Update: The permit has been approved.
The Planning Authority (PA) is on Thursday expected to sanction a controversial extension to a sprawling quarry in Attard’s Wied Incita. The site’s owners have a history of defying planning rules, erecting unauthorised facilities, and ignoring enforcement orders. The anticipated permit will now effectively endorse the illegal structures.
Raising yet more concerns that government regulations are not being applied to all equally, particularly within the privileged construction industry, the PA’s planning directorate is recommending the approval of an extension to the quarry owned by contractor Michael Bugeja, even though this will encroach on an agricultural area that falls within the groundwater resource protection zone and is an area of high ecological sensitivity.
Situated between the villages of Żebbuġ and Attard on either side of the valley known as Wied Incita, the quarry is just 100 metres away from Mount Carmel hospital.
Residents of both villages have raised objections and staged protests condemning the noise and dust pollution created by the facility, as well as against what they see as the ruin of the valley.
The new permit will give the owners of the quarry an extended 15-year life span, through which around 200,000 cubic metres of fresh hardstone is to be extracted every year.
The stone will be crushed on-site into aggregate for the building industry, which will require some 36 massive lorries a day to transport the material.
The new PA recommendation, three years in the making and agreed during closed-door negotiations with the applicants – the Bilven/Bilom Group, owned by Bugeja and his children – is expected to come disguised as some form of upgrade to the area.
According to the PA, with the support of the Environment and Resources Authority (ERA), part of the quarry currently being used by the building industry to dump construction waste will be rehabilitated and landscaped.
This initiative means the site will be improved, according to ERA.
No action on scores of illegalities
The Planning Authority is also arguing that the new permit extension deal should be seen as a ‘lesser evil’ option, as it will reduce the number of illegal structures currently on site.
The quarry has been the subject of at least five different enforcement orders, some going as far back as 20 years or more, that have often simply been ignored. Indeed, several of the illegal structures scheduled to be removed are only being cleared so that the new development can take place.
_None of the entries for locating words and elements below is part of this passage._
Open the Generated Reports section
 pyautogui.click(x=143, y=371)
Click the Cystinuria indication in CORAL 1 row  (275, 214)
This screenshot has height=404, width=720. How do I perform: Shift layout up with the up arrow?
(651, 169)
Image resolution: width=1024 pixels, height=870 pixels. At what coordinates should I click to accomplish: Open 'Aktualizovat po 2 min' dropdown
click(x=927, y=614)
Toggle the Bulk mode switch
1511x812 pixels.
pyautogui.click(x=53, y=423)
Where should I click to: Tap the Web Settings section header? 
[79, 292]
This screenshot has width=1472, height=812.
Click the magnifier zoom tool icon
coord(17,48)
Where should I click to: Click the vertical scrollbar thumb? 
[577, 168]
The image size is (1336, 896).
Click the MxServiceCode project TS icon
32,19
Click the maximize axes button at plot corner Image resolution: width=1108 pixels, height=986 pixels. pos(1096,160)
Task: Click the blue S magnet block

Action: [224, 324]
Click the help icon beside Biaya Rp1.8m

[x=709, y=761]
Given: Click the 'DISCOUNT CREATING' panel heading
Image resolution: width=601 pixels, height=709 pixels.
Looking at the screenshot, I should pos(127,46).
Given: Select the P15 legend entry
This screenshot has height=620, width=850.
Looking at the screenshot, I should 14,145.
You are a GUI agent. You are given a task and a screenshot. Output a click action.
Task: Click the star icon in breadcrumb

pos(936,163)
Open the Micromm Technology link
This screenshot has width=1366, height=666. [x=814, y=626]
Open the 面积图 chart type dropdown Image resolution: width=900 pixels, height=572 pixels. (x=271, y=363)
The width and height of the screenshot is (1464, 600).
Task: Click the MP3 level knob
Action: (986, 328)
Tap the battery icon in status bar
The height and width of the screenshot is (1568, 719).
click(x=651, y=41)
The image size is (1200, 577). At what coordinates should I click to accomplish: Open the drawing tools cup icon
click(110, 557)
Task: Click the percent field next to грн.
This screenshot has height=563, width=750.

At the same time, others, including an entire illegally constructed brick plant, will continue to operate, using the same aggregate extracted from the new extension. An application to sanction the brick plant has been left dormant since 2003.
The PA’s enforcement directorate, which was consulted over the fresh application, took a surprising stance: “The new proposal does not sanction the infringements (illegalities) on site. However, if the permit is issued, (some) of the illegal structures will be demolished while the areas which are subject to (other illegalities) will be excavated. Consequently, both enforcement orders should be rendered as ‘end cases’,” the watchdogs against development illegalities argued.
The PA, while insisting that the permit should go ahead despite the many contraventions involved, claims that “this permission does not sanction any other illegal development that may exist on site”.
According to the various enforcement orders issued over the years, the quarry owners had illegally constructed a room and raised a boundary wall; removed topsoil and effected excavation work outside the perimeter of the quarry; constructed two illegal warehouses and a fully-fledged brick plant, and built an illegal bridge.
None of these structures has ever been removed by the PA despite the enforcement orders. It is not known whether the quarry owners were ever fined over these infringements.